What is expected: Convert the material running from the line containing "You are a GUI" through the line containing "pos(251,145)" into a two-column CSV with the headers instruction and response. Put each text and its answer on one row, each in a quoted field with line breaks replaced by spaces, and leave out the pictures.

Data:
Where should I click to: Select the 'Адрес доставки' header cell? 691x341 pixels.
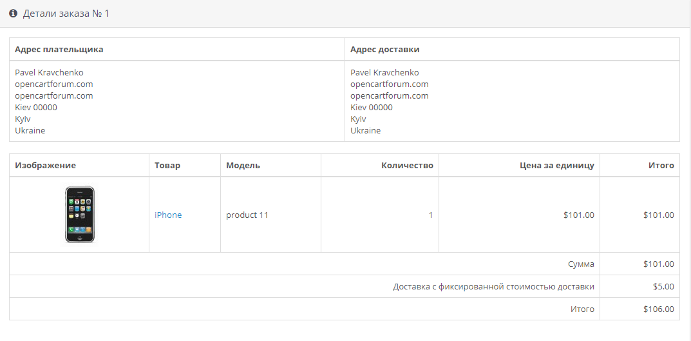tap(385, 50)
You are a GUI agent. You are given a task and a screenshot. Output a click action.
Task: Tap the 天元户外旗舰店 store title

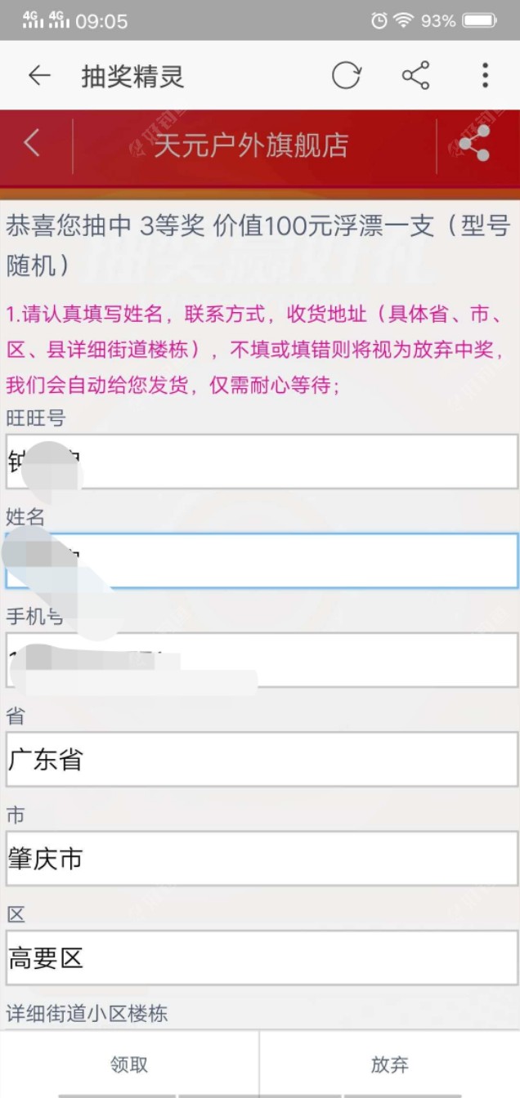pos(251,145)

...

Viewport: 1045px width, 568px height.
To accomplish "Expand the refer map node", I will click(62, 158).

Output below:
instruction,response
"You are a GUI agent. You are given a task and a screenshot. Output a click action. Task: Tap the 天元户外旗舰店 store title","pos(251,145)"